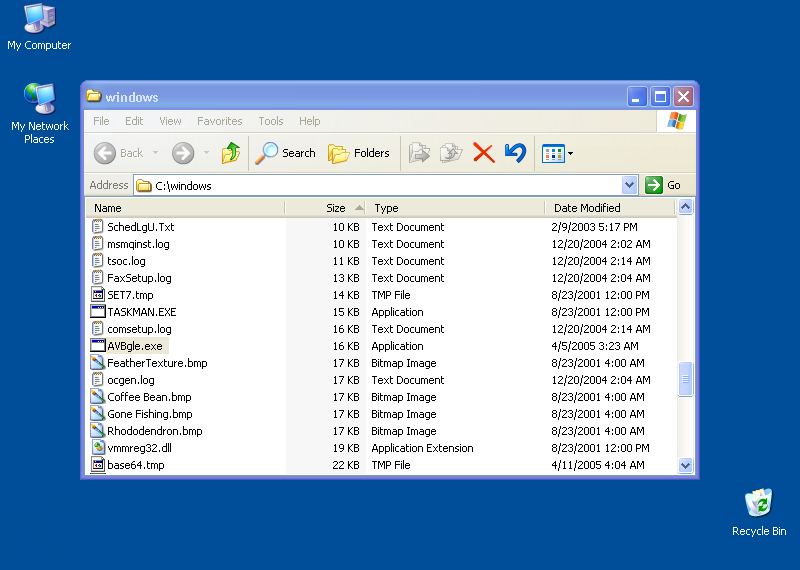Image resolution: width=800 pixels, height=570 pixels.
Task: Toggle the Folders pane button
Action: 359,153
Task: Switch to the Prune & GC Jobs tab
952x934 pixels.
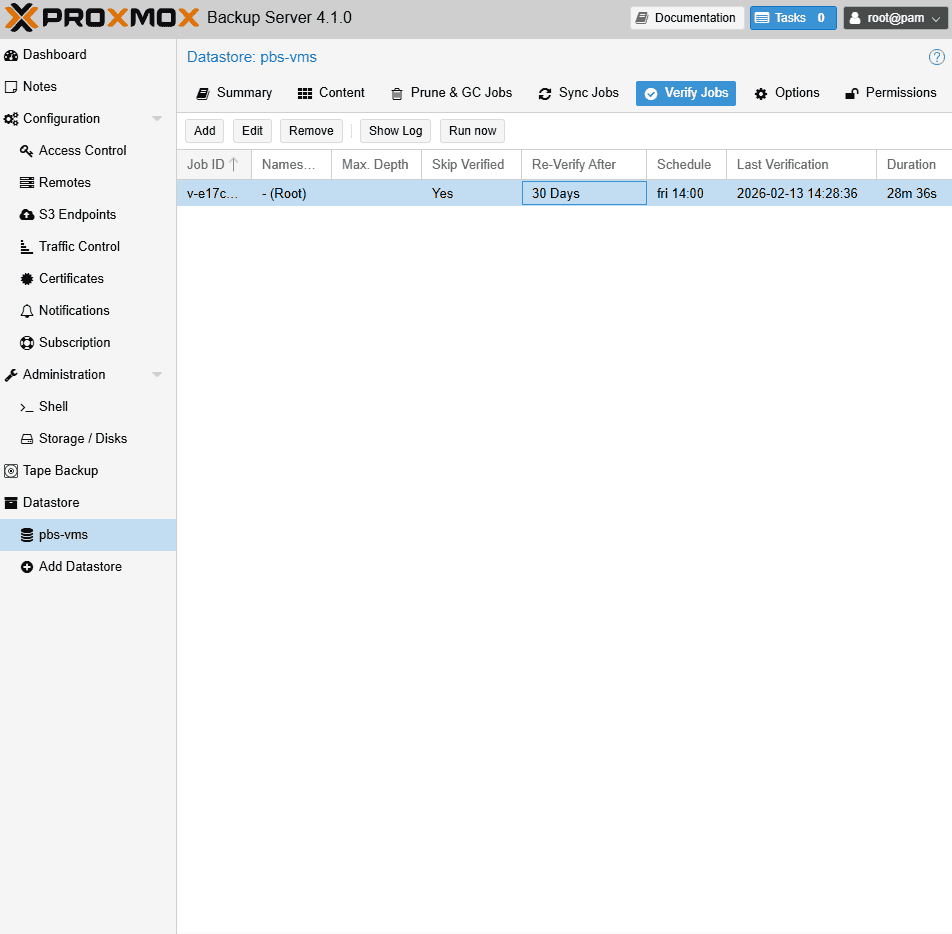Action: 451,93
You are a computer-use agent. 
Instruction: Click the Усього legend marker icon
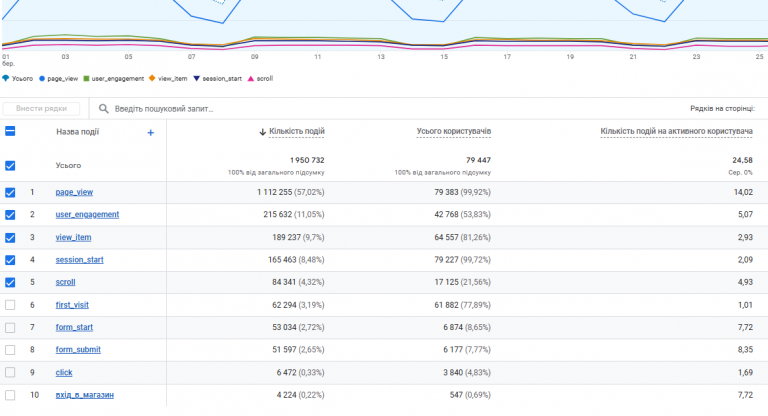tap(5, 78)
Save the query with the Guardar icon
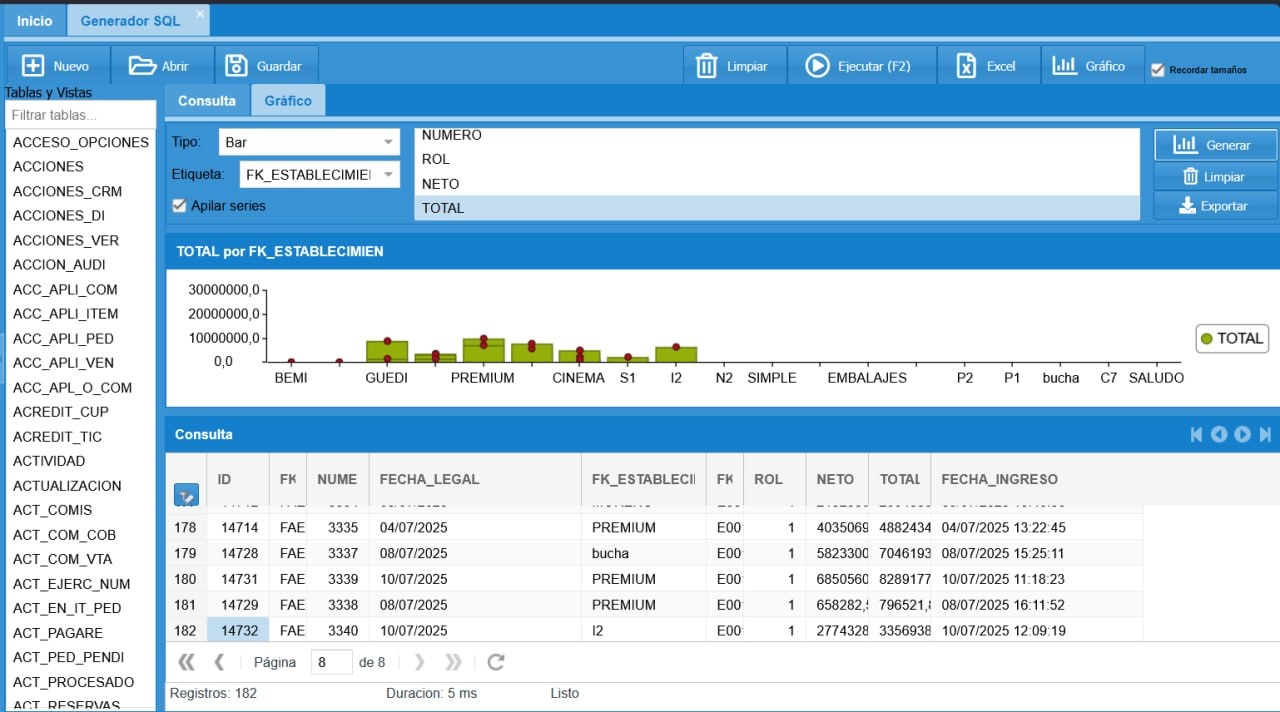 [236, 66]
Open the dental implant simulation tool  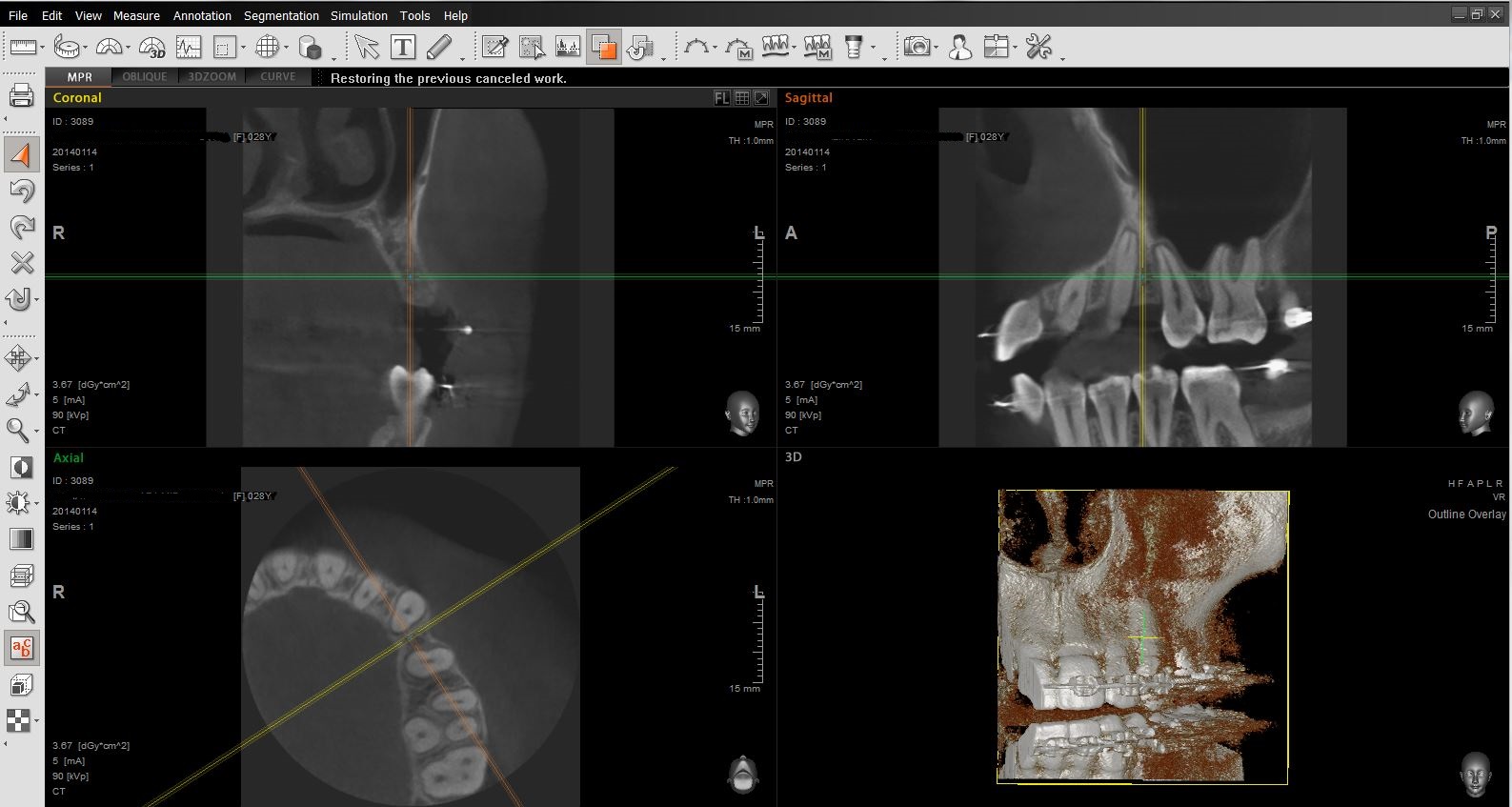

> _WORK TASK_:
Everything from the line containing "Task: Switch to the Prune & GC Jobs tab" through the last line of the entries is to be output exactly as written, minus any pictures.

> _ANSWER FOR THE TASK_:
Task: Switch to the Prune & GC Jobs tab
952x934 pixels.
Action: 451,93
You are a computer-use agent. 
Instruction: Click the Усього legend marker icon
tap(5, 78)
Save the query with the Guardar icon
 [236, 66]
Open the dental implant simulation tool  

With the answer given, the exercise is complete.